A vitória do staff jurídico de Donald Trump junto à bancada republicana no Senado dos Estados Unidos foi um péssimo agouro para a reinvenção progressista das instituições democráticas no mundo inteiro.
A escala pouco notada do fato – a mesma que, sem impeachment, manteve George Bush filho, militarista extremo, no comando do país – guarda desdobramento correspondente no tempo: o campo democrático das esquerdas e forças simpatizantes devem computar, desde já, na agenda e no radar de atuações ao longo da presente década, os efeitos dessa nova “bomba” invisível (e imprevisível) do ultraconservadorismo pós-Bush.
Ao invés de a conhecida (mas suposta) impessoalidade das injunções políticas e administrativas do Estado norte-americano “educar”, por enquadramento moldador, o personalismo populista de show business de Trump, o que está acontecendo é o oposto, com projeção emblemática internacional: seu republicanismo de plástico e a avalanche multi-intervencionista de sua administração neoliberal, à sombra de intenso fisiologismo e nepotismo privatistas, têm reforjado grande parte do aparelho de Estado, com consequências funestas dentro e fora da América. Conforme adversários internos já o sinalizaram, o marco decisório do dia 05 de fevereiro passado, de blindagem parlamentar do mandatário, estabeleceu, como avanço corrosivo, um “salvo-conduto” para a extrema direita nacional continuar, com mais cuidado e eficiência, procedimentos de abuso de poder, perseguição política de inimigos e obstrução ilegal de processos investigatórios.
A advocacia de Trump alegou, durante o julgamento do impeachment, que a retirada do presidente do cargo com base em tais acusações abriria precedentes perigosos na história política do país. Segundo eles, não havia motivo constitucional suficiente para medida tão drástica.

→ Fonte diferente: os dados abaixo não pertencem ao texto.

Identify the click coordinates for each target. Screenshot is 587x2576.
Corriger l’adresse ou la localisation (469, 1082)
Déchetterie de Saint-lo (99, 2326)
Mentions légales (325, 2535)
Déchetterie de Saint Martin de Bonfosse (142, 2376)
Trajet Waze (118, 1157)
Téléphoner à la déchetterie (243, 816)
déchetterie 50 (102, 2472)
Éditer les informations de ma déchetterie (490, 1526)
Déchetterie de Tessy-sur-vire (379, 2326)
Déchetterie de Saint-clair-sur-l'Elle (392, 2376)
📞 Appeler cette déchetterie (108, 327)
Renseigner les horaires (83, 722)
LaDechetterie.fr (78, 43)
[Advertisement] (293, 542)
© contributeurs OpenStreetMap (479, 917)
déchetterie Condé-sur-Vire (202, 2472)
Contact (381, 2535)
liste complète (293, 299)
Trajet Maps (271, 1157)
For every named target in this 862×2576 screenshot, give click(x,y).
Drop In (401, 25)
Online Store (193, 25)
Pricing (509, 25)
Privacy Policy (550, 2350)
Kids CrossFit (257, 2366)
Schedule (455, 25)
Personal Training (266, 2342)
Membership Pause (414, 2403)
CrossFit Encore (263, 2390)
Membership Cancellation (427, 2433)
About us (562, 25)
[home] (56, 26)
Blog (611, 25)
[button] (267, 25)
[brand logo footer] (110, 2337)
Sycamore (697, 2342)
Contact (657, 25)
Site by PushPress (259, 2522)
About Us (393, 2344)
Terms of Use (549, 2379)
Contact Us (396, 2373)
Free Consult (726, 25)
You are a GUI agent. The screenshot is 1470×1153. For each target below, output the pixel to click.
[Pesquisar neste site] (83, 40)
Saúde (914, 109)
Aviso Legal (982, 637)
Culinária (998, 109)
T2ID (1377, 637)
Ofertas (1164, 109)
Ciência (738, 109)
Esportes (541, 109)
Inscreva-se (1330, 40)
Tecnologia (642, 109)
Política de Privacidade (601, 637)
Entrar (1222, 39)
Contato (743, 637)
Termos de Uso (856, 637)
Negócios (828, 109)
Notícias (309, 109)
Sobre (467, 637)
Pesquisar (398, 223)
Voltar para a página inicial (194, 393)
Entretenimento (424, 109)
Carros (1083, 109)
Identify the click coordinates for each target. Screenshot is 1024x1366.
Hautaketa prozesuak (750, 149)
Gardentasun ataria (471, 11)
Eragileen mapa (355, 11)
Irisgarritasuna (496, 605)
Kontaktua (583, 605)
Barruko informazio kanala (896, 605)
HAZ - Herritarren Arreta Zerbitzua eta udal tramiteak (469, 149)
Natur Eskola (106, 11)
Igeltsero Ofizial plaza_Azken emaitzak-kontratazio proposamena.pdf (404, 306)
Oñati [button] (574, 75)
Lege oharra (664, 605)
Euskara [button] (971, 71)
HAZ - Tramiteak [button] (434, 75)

O fato é que o voto decisivo (pré-estabelecido) de cerca de cinco republicanos pró-Trump (na média das duas votações realizadas) acabou por criar um factoide de múltipla utilidade reversa, de bola quicada à frente, ao reposicionar a ogiva dos precedentes contra a própria democracia como valor universal – a rigor, cada vez menos aberto à otimização permanente ou intermitente, conforme antes se supunha, na trilha das experiências institucionais do mundo ocidental, a saber: até que, a saltos, acidentes e dramas, a inteligência civilizatória conseguisse substituí-lo por regime estruturalmente menos pior.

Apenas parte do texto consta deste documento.